## EXTRACT
Start of Block

Here’s headlines, links and little stories to make your tail wag.  Tips: patch.ofurr@gmail.com.

There hasn’t been a Newsdump in a long time, so expect three updates packed with two months of stuff: 

1. Furries in the Media. 2. Fandom News. 3. Fur-friendly Culture.

Pic: Luke Thor Travis, PGH City Paper

Pic: Luke Thor Travis, PGH City Paper

The media gave warm and fuzzy vibes for Anthrocon.

A few worth seeing after the con:

  • WTAE video: The Making Of a Furry. “Daisy Ruth set the scene outside the Convention Center with April, a local fursuiter who created her own suit, and Camille of CF Studios, an artist who creates and sells creature and fursuits.”
  • WTAE – Beyond the Suit: The World of Furries.  “Pittsburgh’s Action News 4 reporter Beau Berman sat down with ‘Clumzy’ to find out what it’s all about.”
Rika and Rusty.

Rika and Rusty.

Anthrocon news topic – Pets.

PGH City Paper: “It probably comes as no surprise, but furries love their pets“.  Four furs are interviewed.  “Some furries say that getting involved in the community that celebrates anthropomorphized animal personas has helped them become more aware of the needs of shelter animals; understand the emotions of their pets; and strengthen their love of our four-legged friends.”

Anthrocon news topic – “Fursonas” movie.

Post-Gazette: ‘Fursonas’ director takes his Anthrocon ban in stride.

End of Block

## AVAILABLE DATA
Start of Block

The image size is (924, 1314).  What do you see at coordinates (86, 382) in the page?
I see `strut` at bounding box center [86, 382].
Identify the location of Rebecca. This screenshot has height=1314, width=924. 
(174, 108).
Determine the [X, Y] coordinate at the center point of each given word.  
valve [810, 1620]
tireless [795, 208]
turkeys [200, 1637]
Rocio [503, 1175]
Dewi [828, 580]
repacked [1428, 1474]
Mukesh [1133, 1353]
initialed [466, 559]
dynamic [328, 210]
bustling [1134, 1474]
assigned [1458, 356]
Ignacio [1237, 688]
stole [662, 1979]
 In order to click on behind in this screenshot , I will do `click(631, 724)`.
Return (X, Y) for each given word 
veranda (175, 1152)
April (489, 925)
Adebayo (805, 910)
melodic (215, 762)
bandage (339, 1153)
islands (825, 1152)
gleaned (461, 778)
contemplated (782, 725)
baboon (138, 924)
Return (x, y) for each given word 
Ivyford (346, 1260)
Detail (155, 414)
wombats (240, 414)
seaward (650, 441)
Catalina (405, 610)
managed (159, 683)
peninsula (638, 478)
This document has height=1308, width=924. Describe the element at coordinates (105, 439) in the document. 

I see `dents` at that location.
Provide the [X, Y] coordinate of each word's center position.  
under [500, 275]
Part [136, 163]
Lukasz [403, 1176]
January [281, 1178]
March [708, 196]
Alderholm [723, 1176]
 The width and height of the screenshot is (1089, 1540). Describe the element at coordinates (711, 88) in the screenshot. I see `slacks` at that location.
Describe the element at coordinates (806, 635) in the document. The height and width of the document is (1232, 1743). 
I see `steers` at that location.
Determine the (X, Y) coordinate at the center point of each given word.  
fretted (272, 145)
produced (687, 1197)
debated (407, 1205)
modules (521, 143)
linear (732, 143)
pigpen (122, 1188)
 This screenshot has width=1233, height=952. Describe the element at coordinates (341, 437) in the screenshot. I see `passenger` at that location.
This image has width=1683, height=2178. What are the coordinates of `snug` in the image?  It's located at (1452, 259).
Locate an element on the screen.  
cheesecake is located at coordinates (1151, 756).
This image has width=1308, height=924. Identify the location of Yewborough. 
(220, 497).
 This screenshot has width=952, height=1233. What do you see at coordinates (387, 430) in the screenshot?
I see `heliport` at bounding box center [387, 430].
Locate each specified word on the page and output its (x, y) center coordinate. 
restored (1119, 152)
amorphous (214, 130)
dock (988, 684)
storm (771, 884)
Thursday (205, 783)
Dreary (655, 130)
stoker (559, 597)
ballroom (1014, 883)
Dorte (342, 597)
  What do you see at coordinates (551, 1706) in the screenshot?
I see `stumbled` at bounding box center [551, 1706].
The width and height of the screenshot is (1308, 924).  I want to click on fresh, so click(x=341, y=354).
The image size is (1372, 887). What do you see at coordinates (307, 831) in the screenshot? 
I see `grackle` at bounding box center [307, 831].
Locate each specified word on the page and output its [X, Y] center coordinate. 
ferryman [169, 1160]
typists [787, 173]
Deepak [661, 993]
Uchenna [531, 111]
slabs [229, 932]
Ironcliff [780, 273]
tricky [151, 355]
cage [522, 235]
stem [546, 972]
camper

End of Block

## HOW TO COMPLETE THIS TASK
Retype the stretch of the Anthrocon news roundup from "There hasn’t been" through "3. Fur-friendly Culture.". The data has nothing to do with the Anthrocon news roundup.

## WRITTEN SOLUTION
There hasn’t been a Newsdump in a long time, so expect three updates packed with two months of stuff: 

1. Furries in the Media. 2. Fandom News. 3. Fur-friendly Culture.